Discrimination between L-type and C-type bovine spongiform encephalopathy by the strain-specific reactions of real-time quaking-induced conversion

Abstract

Real-time quaking-induced conversion (RT-QUIC) assays using Escherichia coli-derived purified recombinant prion protein (rPrP) enable us to amplify a trace amount of the abnormal form of PrP (PrPSc) from specimens. This technique can be useful for the early diagnosis of both human and animal prion diseases and the assessment of prion contamination. In the present study, we demonstrated that there are strain-specific differences in the RT-QUIC reactions between an atypical form of bovine spongiform encephalopathy (BSE), l-BSE, and classical BSE (C-BSE).
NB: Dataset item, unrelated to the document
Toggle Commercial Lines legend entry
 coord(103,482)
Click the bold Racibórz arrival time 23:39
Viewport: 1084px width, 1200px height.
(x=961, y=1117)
Whereas mouse rPrP (rMoPrP) was efficiently converted to amyloid fibrils in the presence of PrPSc seed derived from either l-BSE or C-BSE, hamster rPrP (rHaPrP) was converted only in l-BSE, not C-BSE. These characteristics were preserved in the second round reaction, but gradually weakened in the subsequent rounds and were completely lost by the fifth round, most likely due to the selective growth advantage of nonspecific rPrP amyloid fibrils in the RT-QUIC. Our findings further enhance the discrimination of prion strains using RT-QUIC, and further our understanding of the molecular basis of prion strains.